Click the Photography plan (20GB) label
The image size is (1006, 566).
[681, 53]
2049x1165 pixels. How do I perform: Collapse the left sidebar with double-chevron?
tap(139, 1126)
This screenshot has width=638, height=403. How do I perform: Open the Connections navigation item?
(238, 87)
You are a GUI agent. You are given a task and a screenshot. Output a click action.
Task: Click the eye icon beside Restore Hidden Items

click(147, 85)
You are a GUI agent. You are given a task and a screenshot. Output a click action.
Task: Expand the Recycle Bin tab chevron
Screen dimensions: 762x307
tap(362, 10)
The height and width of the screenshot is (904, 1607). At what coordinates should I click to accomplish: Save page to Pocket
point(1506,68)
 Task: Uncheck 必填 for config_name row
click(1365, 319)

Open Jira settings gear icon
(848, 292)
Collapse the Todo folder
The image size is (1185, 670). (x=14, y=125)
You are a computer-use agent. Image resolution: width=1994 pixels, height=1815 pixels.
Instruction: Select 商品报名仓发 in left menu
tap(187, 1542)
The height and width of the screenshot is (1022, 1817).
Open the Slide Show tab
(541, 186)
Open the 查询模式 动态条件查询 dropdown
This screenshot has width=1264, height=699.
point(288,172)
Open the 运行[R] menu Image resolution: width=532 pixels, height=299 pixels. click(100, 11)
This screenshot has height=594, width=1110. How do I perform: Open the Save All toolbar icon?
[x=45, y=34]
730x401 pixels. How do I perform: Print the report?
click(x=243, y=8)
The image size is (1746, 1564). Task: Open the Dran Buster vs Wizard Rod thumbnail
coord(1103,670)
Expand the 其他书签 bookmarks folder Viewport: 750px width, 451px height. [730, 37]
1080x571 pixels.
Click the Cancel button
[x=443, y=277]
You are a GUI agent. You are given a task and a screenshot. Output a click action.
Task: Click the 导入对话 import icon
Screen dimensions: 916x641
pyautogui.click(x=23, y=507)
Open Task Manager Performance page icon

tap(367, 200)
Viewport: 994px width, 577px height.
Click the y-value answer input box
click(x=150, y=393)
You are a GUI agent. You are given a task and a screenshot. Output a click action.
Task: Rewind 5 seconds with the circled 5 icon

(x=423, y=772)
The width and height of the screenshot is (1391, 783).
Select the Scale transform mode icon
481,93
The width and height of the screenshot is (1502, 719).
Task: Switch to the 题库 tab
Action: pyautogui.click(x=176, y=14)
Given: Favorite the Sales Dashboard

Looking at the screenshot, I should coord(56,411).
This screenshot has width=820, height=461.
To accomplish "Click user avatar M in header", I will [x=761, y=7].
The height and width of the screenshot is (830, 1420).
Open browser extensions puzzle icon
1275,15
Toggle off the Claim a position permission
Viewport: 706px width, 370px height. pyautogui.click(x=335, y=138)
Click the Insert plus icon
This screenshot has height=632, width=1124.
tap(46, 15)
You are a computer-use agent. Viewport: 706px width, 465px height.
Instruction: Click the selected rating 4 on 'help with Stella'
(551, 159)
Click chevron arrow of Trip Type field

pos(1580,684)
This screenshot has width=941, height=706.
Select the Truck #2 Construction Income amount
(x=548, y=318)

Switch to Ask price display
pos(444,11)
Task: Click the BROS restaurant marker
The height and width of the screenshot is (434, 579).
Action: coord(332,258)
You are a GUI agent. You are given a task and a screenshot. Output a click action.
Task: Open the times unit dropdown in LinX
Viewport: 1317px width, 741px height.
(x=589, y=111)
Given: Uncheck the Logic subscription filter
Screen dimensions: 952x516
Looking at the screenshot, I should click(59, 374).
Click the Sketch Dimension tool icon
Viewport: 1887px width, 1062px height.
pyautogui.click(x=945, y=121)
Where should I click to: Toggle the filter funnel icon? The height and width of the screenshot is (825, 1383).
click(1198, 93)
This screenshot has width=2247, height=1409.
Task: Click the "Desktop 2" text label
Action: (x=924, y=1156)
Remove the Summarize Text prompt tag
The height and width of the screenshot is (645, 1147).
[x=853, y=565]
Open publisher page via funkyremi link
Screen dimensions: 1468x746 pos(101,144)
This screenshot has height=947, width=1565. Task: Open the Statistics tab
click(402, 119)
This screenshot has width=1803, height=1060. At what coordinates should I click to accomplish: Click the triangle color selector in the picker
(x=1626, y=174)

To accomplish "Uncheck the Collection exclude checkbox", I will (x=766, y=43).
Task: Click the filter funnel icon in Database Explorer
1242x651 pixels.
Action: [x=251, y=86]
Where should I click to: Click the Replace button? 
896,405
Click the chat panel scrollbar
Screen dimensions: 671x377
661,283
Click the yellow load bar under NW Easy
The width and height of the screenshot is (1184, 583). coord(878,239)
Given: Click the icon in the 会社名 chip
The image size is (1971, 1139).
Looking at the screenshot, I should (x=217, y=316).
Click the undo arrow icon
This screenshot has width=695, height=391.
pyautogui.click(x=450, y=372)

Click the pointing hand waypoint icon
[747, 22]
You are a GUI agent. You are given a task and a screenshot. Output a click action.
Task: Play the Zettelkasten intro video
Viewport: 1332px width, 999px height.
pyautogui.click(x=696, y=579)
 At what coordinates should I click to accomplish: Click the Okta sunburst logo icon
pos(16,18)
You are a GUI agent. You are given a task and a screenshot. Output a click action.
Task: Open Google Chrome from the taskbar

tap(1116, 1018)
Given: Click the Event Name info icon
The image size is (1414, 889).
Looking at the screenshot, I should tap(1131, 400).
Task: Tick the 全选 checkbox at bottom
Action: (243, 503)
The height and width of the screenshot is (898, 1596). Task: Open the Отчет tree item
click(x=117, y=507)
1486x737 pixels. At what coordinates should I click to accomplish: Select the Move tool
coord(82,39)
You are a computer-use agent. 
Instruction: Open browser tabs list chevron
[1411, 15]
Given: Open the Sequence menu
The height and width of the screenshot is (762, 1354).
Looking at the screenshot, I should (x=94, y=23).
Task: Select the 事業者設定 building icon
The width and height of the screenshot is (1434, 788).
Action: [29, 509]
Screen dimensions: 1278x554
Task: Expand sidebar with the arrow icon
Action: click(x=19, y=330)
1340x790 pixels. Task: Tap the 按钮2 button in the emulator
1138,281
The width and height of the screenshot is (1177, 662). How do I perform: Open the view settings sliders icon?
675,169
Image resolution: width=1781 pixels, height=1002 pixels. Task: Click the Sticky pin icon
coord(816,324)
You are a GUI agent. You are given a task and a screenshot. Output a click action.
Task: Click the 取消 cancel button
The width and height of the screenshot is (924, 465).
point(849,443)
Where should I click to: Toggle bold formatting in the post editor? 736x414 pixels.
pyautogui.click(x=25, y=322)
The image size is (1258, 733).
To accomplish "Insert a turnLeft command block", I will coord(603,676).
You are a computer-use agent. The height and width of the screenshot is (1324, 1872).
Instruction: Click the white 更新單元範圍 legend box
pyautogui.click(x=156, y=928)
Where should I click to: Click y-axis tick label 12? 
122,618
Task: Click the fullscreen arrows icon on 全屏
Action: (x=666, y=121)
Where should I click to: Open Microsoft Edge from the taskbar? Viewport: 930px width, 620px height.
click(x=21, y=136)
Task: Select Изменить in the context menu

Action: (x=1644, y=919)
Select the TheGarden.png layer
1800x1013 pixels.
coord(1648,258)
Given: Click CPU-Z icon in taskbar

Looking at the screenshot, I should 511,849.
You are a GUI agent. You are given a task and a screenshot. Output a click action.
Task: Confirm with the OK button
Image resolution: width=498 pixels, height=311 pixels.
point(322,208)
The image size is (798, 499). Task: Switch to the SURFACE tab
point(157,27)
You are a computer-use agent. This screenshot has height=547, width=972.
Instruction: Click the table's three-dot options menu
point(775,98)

Exercise instructions: Find the line with "Remove the Summarize Text prompt tag" in the entries above. Retype it and each line after it, exactly, through the line with "Task: Click the filter", and stop there.

Exercise output:
Remove the Summarize Text prompt tag
The height and width of the screenshot is (645, 1147).
[x=853, y=565]
Open publisher page via funkyremi link
Screen dimensions: 1468x746 pos(101,144)
This screenshot has height=947, width=1565. Task: Open the Statistics tab
click(402, 119)
This screenshot has width=1803, height=1060. At what coordinates should I click to accomplish: Click the triangle color selector in the picker
(x=1626, y=174)

To accomplish "Uncheck the Collection exclude checkbox", I will (x=766, y=43).
Task: Click the filter funnel icon in Database Explorer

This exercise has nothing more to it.